> [表示本文]

◇ ◇ ◇

会社に入って研修が終わり、配属されてからやっと cd
コマンドを覚えた僕が、より効率的にLinuxを操作ができるようなるためにと先輩に言われたり日頃意識していることをまとめてみます。(コマンドの説明、というよりは心得のようなものです)
Linuxは始めて触る人にとっては「なんでこんな使いづらいもの使わなきゃいけないの?!GUIの劣化版じゃん!」的な感想を持つことも珍しくないと思うのですが、この記事の内容を参考に、少しでもLinuxに慣れ、Linuxのパワフルさを実感していただけたら幸いです。
実際、慣れるとGUIの劣化版どころか作業内容によってはGUIよりもはるかに効率よく作業することができたりするので、途中で諦めずに自由に使えるようになってみると仕事のスピードが一気に上がり、楽しくなってくるはずです。
※ 実際はLinuxにもGUIで操作できるディストリビューションがありますが、この記事ではイメージのしやすさを優先して「Linux = CUIのLinux環境」という前提で書いていきます。また、僕がよく使っているのはCentOSですので、CentOS固有の内容もあるかもしれません。
では、どうぞ。
Linuxを触りはじめたころ
とにかく tab
を打つ
Linuxの操作で最もGUIに優れていることの一つが、 tab
キーによる自動補完です。
ファイルを指定する際は一文字打っては tab
、というくらいの頻度で打つように癖をつけることで、フォルダダブルクリックでは実現できないような速さで階層を下り、目的のファイルにたどり着くことができます。
Linuxでは一文字でもタイプミスしたら「ファイルがありません」扱いになってしまうため、自分でファイル・ディレクトリ名をタイプするのは(たとえ暗記に自信があったとしても)最低限にとどめておくのが吉です。
cd
したらとりあえず ll
(ls -l
)しておく
Linuxの操作では、何かコマンドを打った結果何が起こったか、というのがGUIに比べて分かりづらい場合が多いです。
例えばcd
は特によく使うコマンドですが、 cd
した結果どうなったのかは画面には全く現れません(一応失敗した場合は "No such file or directory"
と言ってはくれますが、目立たないため気づかない場合が多いです)。

◇ ◇ ◇

> [課題 1] Linux操作の心得をまとめた本文に出てくるコマンドを、すべて書き出してください。
> [課題 2] Linux操作の心得をまとめた本文を、最後の文の後から書き進めてください。

◇ ◇ ◇

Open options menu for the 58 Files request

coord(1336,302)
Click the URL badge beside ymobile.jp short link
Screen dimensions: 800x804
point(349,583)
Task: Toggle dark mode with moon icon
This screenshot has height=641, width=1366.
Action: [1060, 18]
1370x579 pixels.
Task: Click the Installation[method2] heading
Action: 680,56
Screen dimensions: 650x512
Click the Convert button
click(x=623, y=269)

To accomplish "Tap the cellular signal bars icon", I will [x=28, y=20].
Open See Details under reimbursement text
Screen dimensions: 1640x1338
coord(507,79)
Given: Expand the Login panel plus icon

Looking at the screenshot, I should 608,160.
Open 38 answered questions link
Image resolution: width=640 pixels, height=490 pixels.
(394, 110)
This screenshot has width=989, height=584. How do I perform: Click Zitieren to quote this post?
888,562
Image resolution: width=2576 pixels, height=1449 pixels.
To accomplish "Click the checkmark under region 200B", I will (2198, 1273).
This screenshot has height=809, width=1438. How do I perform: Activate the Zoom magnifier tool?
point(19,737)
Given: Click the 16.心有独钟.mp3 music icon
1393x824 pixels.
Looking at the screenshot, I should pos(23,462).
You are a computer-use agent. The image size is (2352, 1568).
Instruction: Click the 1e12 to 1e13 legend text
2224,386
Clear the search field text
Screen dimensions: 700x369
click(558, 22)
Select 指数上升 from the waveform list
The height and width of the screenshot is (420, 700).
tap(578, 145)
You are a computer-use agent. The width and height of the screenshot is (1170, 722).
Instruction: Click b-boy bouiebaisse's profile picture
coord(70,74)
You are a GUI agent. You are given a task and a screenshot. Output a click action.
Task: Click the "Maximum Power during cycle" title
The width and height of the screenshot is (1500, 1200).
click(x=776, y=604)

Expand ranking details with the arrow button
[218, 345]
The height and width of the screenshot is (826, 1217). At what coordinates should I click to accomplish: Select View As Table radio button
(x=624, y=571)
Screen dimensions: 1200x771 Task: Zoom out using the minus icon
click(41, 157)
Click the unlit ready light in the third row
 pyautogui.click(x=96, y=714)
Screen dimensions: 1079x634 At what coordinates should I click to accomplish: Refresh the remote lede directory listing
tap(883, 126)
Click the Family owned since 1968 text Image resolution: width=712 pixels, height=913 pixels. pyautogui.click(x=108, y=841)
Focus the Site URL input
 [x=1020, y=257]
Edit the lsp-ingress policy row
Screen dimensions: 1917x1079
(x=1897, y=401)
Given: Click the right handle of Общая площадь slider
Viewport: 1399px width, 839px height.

◇ ◇ ◇

> [出力 1] cd、ll、ls -l

> [出力 2]
cd
した結果想定通りのディレクトリに移動できたかを確かめるために、 cd
したら必ず ls -l
するのが良いよ、と最初に先輩から教わりました。また、cd
だけでなく、何かファイルを追加したり変更したりするような操作をした時にも同じようにll
するようにしています。
ちなみに、ls -l
はよく使うコマンドなためか、環境によってはデフォルトで ll
にエイリアスが設定しあるようです。設定されてなかったとしても alias ll='ls -l'
を .bashrc
等に記載しておけば使えるようになります。便利です。
history や Ctrl + r で過去に実行したコマンドを使いまわす
Linuxの操作をしていると、割と頻繁に過去に打ったコマンドと同じコマンドを実行する(もしくは一部を変更して実行する)ことが多いです。そんなとき、改めて0からタイプし直すのではなく、履歴機能を使うことでミスなく、素早くコマンドを再実行することができます。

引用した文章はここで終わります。